Binnen de samenwerking was veel aandacht voor bermmaaisel als een biomassa dat mooie duurzame toepassingen kent, zoals papier en biobased meubelen. Maar ook voor bosstroken. ‘Dan gaat het onder andere om inrichting en ontwerp van de groenstroken. Hoe zorg je voor meer biodiversiteit? Welke bomen moet je weghalen om andere soorten te behouden en meer natuurlijk bos te krijgen in de toekomst? Het gaat bij Rijkswaterstaatprojecten vaak om kleine stroken groen. Maar al die ecologische verbindingszones samen, waar zoveel planten en dieren zich ontwikkelen en verplaatsen, vormen samen een groot stuk natuur. En daar hebben we met goed ontwerp, verzorging en onderhoud echt kunnen investeren in een duurzame toekomst.’

Ketenontwikkeling voor duurzame stappen

BUN-K heeft ook meer inzicht gegeven in het belang van de keten, vertelt Wanningen. ‘Vanuit onze rol gaven wij advies over houtstromen en biomassastromen die vrijkwamen bij beheer langs objecten. Rijkswaterstaat wil deze in principe zo duurzaam mogelijk inzetten. Maar wat houdt dat precies in? Wat betekent het voor jou, voor de markt, maar ook voor de keten?

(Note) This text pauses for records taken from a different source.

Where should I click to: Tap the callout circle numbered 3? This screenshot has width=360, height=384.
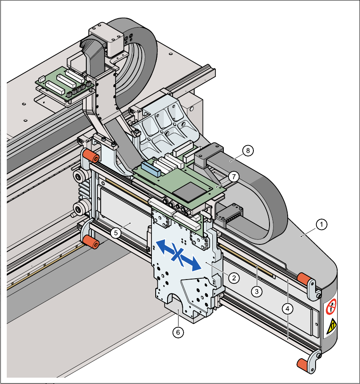click(256, 291)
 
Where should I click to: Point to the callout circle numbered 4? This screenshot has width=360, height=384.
click(288, 309)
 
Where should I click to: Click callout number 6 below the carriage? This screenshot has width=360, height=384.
click(178, 332)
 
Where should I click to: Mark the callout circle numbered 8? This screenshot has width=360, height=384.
click(248, 150)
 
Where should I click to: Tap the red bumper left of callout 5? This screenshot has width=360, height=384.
click(90, 242)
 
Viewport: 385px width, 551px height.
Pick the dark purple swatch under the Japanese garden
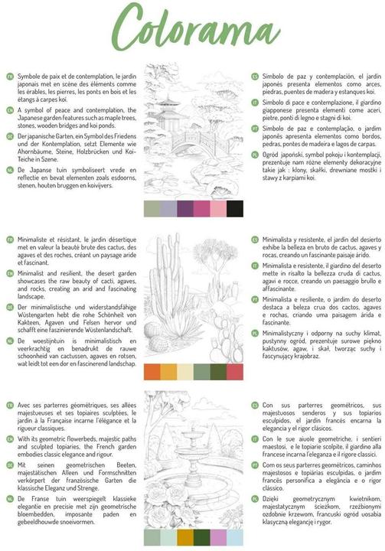[x=184, y=208]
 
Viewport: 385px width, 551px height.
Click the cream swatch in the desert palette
[x=184, y=371]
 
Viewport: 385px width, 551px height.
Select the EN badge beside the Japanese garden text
[x=10, y=111]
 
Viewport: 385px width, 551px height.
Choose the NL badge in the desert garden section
[x=10, y=341]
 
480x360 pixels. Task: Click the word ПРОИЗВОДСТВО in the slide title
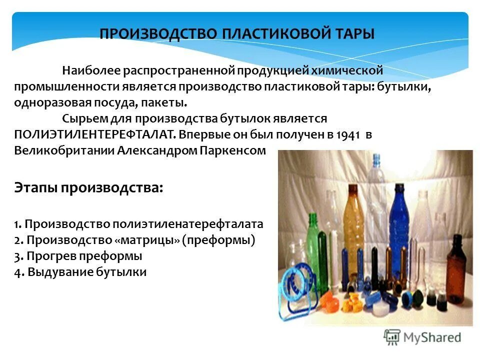158,34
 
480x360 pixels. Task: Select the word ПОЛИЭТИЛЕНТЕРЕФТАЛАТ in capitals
95,134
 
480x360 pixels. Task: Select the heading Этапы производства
88,188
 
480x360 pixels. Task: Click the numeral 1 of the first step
16,224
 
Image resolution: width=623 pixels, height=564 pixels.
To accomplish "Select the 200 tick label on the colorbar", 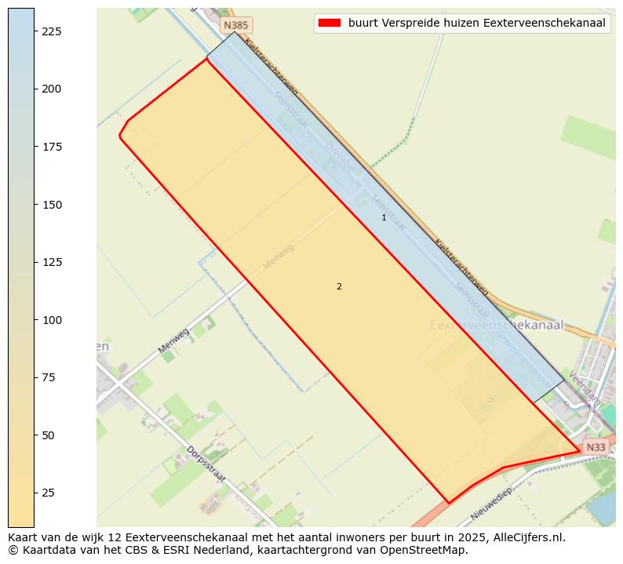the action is click(x=51, y=89).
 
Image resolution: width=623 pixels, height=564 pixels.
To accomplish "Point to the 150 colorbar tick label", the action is click(x=51, y=205).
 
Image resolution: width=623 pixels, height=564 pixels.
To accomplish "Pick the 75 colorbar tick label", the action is click(x=48, y=378).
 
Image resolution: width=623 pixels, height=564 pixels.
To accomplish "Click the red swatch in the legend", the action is click(x=329, y=23).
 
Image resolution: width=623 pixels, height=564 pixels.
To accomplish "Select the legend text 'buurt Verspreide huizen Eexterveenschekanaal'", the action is click(x=476, y=23).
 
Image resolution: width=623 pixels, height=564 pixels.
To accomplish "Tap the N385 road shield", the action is click(x=236, y=26).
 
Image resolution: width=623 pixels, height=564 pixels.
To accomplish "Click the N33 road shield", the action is click(x=596, y=447).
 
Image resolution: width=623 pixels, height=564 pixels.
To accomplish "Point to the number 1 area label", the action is click(x=384, y=217).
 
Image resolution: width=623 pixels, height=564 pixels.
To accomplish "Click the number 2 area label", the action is click(x=339, y=286).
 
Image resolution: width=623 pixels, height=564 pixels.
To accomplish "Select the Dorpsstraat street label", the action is click(x=206, y=464).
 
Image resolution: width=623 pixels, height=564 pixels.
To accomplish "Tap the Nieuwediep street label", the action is click(x=491, y=504).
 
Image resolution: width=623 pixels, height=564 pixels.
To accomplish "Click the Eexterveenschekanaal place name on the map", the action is click(x=497, y=325).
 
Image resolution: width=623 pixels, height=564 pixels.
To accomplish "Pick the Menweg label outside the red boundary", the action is click(x=174, y=341).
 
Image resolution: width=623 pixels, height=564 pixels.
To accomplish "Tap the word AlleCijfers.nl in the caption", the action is click(x=525, y=537).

Zo was er een keer het idee om een deel van het vrijgekomen hout onder te brengen bij een lokale meubelmaker. Een mooi idee, maar dan moet het hout wel van heel goede kwaliteit zijn. Om vrijgekomen hout zo hoogwaardig mogelijk in te zetten, is het in zo’n geval slimmer om op zoek te gaan naar een zagerij die er duurzame producten van maakt die lang in de keten blijven, zoals bouwmaterialen. Dat is minder lokaal, maar zo weten we wel precies wat er met je natuurlijk kapitaal gebeurt en werkt het door in de hele keten. En die ketenontwikkeling is essentieel om grote duurzame stappen te kunnen maken.’

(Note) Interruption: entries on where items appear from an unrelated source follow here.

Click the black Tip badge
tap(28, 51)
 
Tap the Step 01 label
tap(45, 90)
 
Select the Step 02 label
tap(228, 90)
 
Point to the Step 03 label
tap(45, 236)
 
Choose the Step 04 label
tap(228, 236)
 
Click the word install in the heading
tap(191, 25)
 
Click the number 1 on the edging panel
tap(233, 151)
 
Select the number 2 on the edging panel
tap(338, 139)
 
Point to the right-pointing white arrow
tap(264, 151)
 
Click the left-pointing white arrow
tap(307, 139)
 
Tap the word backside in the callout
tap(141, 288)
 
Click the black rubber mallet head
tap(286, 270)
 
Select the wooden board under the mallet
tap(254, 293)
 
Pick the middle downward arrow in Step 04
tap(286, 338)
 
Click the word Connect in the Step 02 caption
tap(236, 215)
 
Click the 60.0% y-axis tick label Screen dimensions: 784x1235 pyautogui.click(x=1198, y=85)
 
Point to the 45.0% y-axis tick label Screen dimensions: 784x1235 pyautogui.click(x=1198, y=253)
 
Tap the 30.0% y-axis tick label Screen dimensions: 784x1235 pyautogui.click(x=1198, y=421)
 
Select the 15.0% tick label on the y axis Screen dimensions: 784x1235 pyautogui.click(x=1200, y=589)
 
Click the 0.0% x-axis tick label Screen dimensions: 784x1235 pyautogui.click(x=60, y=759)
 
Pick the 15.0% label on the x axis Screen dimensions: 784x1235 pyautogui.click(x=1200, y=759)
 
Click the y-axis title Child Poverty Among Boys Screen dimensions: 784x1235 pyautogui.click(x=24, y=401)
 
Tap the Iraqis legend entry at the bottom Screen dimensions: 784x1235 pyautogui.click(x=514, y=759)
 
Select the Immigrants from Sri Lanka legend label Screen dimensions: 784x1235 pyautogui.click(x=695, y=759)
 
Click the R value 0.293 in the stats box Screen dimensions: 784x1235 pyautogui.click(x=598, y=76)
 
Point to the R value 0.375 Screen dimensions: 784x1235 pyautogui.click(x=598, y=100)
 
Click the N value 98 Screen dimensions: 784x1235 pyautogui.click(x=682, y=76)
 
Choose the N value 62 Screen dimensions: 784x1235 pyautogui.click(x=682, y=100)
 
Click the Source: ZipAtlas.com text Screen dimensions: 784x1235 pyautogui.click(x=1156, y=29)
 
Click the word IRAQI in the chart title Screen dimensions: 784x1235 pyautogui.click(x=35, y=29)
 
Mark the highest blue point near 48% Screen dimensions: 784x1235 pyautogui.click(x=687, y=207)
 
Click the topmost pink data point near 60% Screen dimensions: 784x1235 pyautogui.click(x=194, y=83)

Transitie naar duurzaam bosbeheer

Vindbaarheid voor markt vergroten

‘Een goede samenwerking is essentieel voor een succesvolle transitie’

Grote meerwaarde van de samenwerking is de zichtbaarheid en de vindbaarheid voor de buitenwereld, vertelt Henk Wanningen. ‘Grondstoffen begonnen rond 2015 een andere rol te spelen in de economie. We zagen dat de marktkant steeds meer behoefte had aan samenwerkingspartners. Vooral bij bedrijven die innovaties ontwikkelen voor de circulaire en biobased economie. Zoals groen-gas voor duurzame warmte en de ontwikkeling van isolatiemateriaal voor duurzame woningbouw. En hoewel er binnen Rijkswaterstaat al veel kennis en kunde was op het gebied van natuurlijk kapitaal, was het aanbod versplinterd in de organisatie. BUN-K maakte daarin echt het verschil, hierin kwam alle kennis over grondstoffen en circulaire economie samen. Het belang van samenwerken is hiermee benadrukt. De lijnen zijn korter geworden en marktpartijen weten ons beter te vinden. Door samen te werken met rijksorganisaties, hoeven marktpartijen zich ook niet af te vragen of er wel voldoende materiaal beschikbaar is voor een project. Dat geeft impulsen, stabiliteit en zekerheid.’

Kennis blijven delen

Wanningen benadrukt dat de deur van Staatsbosbeheer altijd openstaat voor Rijkswaterstaat als het gaat om samenwerken rondom bosbeheer en de inzet van biogrondstoffen. ‘We blijven als rijksorganisaties partners. Binnen Staatsbosbeheer hebben we bijvoorbeeld ook een eigen afdeling die jonge planten en boompjes kweekt speciaal om het groene areaal van Rijkswaterstaat qua biodiversiteit te verrijken. Daar is volop gebruik van gemaakt tijdens de samenwerking en dit materiaal blijft gewoon beschikbaar voor Rijkswaterstaat-projecten. Een goede samenwerking, ook met de markt, is essentieel om een succesvolle transitie te maken naar een circulaire economie. Met BUN-K hebben we de samenwerking op het gebied van circulaire grondstoffen aan het begin van de keten op gang gekregen. Samen hebben we waardering van natuurlijk kapitaal op de kaart gezet op een plek waar iedereen er baat bij heeft. Expertise en samenwerking zijn hierin sleutelwoorden geweest. En dat blijft een mooi uitgangspunt voor het duurzaam creëren en borgen van toekomstig natuurlijk kapitaal.’